[Entries on where items appear]
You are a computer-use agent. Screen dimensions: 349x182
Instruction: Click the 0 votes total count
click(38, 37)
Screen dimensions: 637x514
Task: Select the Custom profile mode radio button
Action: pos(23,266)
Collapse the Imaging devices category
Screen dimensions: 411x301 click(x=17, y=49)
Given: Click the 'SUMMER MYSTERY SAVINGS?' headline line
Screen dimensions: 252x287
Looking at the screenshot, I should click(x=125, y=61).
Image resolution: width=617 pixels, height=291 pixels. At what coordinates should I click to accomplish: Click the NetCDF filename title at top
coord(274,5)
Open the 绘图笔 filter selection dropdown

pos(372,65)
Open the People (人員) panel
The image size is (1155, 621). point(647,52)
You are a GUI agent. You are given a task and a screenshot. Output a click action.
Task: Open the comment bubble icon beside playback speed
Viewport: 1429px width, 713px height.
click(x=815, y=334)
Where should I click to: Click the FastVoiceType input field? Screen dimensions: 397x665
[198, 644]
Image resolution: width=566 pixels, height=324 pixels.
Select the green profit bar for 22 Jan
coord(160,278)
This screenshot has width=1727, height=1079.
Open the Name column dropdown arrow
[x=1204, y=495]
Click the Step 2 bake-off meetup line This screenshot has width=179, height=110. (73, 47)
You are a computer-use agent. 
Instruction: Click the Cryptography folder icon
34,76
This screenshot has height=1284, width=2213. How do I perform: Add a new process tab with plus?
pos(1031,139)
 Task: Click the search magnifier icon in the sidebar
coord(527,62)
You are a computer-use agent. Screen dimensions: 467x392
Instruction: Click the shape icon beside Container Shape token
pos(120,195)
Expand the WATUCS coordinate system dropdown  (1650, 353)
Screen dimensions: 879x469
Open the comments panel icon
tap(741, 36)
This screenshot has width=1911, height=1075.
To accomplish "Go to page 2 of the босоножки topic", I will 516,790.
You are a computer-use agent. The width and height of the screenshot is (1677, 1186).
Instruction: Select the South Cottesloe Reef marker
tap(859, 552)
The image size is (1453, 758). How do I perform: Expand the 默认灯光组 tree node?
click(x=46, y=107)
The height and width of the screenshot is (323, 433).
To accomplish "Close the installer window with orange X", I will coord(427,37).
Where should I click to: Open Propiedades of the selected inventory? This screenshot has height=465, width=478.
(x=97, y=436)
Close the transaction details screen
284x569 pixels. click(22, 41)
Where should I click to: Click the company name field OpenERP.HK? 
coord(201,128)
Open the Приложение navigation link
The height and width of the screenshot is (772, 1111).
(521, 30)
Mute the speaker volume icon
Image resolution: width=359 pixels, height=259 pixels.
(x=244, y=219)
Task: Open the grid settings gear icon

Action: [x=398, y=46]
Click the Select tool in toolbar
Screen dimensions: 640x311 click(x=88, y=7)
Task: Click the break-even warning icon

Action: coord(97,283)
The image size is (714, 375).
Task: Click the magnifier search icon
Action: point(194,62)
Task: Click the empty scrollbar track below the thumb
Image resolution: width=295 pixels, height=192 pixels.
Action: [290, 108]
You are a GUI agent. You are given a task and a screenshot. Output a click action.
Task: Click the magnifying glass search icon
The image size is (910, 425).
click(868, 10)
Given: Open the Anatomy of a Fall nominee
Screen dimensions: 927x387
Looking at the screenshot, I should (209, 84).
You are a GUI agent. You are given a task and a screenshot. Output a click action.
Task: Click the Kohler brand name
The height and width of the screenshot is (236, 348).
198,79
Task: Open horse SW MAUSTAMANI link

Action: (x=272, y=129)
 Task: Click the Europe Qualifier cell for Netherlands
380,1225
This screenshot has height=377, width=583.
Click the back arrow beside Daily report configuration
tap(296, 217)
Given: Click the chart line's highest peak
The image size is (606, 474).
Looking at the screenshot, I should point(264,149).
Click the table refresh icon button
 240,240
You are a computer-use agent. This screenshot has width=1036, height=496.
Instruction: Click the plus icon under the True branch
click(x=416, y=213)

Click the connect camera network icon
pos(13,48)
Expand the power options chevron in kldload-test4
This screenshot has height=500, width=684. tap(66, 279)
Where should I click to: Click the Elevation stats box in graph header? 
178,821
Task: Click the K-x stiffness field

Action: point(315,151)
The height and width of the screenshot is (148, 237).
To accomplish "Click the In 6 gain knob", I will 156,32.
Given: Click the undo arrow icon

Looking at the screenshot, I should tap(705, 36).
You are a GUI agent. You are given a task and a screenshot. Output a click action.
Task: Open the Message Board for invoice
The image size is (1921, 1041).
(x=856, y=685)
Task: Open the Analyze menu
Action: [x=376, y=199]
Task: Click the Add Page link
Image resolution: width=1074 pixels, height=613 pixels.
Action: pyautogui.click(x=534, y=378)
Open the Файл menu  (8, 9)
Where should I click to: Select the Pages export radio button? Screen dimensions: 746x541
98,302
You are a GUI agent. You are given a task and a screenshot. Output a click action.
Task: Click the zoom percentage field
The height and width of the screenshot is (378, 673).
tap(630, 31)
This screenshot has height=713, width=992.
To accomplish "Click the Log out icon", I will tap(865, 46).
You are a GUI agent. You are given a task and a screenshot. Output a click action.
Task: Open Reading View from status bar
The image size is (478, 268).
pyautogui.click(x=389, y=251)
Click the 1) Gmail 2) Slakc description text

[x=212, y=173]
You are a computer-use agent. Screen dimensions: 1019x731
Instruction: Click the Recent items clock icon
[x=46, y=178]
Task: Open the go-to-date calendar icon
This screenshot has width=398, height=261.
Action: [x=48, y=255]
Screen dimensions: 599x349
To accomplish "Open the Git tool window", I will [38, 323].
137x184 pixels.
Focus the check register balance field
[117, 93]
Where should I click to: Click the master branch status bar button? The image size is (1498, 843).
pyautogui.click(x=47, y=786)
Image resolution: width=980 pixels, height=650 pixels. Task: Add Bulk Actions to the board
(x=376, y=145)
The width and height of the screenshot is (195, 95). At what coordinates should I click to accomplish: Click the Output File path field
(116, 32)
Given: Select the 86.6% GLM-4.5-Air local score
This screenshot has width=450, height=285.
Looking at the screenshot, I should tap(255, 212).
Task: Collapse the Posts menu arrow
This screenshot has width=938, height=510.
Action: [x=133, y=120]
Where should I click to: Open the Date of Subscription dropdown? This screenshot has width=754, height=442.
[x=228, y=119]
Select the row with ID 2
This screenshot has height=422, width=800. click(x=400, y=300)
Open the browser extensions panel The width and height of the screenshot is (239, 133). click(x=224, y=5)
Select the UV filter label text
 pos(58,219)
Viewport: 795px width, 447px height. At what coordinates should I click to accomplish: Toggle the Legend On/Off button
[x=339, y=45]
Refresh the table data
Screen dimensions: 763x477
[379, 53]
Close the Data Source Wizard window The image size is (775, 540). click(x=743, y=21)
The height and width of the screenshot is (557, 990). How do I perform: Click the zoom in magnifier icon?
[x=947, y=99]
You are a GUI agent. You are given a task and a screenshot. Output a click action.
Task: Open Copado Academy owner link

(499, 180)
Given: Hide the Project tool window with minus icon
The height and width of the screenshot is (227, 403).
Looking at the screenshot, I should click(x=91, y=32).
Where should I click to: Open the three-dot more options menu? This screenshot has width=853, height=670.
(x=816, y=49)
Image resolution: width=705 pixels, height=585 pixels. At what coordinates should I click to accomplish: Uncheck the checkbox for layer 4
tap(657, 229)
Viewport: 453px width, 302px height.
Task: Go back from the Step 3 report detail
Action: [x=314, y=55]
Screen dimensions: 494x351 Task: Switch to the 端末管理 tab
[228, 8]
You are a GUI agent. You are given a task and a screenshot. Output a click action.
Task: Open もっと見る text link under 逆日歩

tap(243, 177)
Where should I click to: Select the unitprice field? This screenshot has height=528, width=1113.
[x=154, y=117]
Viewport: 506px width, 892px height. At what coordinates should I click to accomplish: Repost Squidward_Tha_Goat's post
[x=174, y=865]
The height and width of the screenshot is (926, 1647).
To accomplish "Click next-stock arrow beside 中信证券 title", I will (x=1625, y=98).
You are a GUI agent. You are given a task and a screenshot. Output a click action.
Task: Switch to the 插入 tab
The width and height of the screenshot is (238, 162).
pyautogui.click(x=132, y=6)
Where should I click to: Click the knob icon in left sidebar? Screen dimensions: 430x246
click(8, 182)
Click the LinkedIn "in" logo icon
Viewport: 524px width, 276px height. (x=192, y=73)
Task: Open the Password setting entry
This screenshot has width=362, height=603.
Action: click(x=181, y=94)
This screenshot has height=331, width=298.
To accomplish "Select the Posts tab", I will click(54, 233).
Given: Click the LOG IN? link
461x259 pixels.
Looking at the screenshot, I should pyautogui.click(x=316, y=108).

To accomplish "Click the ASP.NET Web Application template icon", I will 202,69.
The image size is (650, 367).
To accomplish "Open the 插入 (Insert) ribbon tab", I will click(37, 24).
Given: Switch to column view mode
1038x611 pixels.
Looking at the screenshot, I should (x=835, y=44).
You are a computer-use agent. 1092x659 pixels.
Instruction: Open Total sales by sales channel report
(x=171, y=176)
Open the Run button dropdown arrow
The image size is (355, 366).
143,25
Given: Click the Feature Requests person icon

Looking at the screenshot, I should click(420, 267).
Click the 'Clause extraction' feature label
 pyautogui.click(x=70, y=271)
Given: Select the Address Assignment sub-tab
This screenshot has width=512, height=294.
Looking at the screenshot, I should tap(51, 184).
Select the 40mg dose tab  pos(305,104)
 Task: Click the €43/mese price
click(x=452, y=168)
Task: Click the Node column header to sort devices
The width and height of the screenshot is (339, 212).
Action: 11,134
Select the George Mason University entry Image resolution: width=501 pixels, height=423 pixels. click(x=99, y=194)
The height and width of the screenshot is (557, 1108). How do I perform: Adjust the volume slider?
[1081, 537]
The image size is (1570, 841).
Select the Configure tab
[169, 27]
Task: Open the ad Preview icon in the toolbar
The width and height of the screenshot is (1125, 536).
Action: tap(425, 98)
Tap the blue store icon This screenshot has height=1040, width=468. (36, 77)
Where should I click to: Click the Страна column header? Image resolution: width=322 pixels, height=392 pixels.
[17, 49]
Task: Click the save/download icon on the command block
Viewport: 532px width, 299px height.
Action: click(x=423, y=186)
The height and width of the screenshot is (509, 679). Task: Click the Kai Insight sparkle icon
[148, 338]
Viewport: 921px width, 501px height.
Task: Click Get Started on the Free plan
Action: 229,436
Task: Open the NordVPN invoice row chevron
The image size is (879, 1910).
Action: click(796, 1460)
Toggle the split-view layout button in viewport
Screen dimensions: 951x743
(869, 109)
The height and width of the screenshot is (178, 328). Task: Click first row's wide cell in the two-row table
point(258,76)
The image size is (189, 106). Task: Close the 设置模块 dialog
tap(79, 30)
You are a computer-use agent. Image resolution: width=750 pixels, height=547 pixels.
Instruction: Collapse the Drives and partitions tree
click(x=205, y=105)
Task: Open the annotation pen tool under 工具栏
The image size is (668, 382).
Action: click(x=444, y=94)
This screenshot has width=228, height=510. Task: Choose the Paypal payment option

• **WHAT YOU SHOULD DO**: Copy out the material from the line with "The width and height of the screenshot is (195, 95)." up to and including the line with "[x=228, y=119]", reproducing every line without change.

• **EXERCISE RESPONSE**:
The width and height of the screenshot is (195, 95). At what coordinates should I click to accomplish: Click the Output File path field
(116, 32)
Given: Select the 86.6% GLM-4.5-Air local score
This screenshot has width=450, height=285.
Looking at the screenshot, I should tap(255, 212).
Task: Collapse the Posts menu arrow
This screenshot has width=938, height=510.
Action: [x=133, y=120]
Where should I click to: Open the Date of Subscription dropdown? This screenshot has width=754, height=442.
[x=228, y=119]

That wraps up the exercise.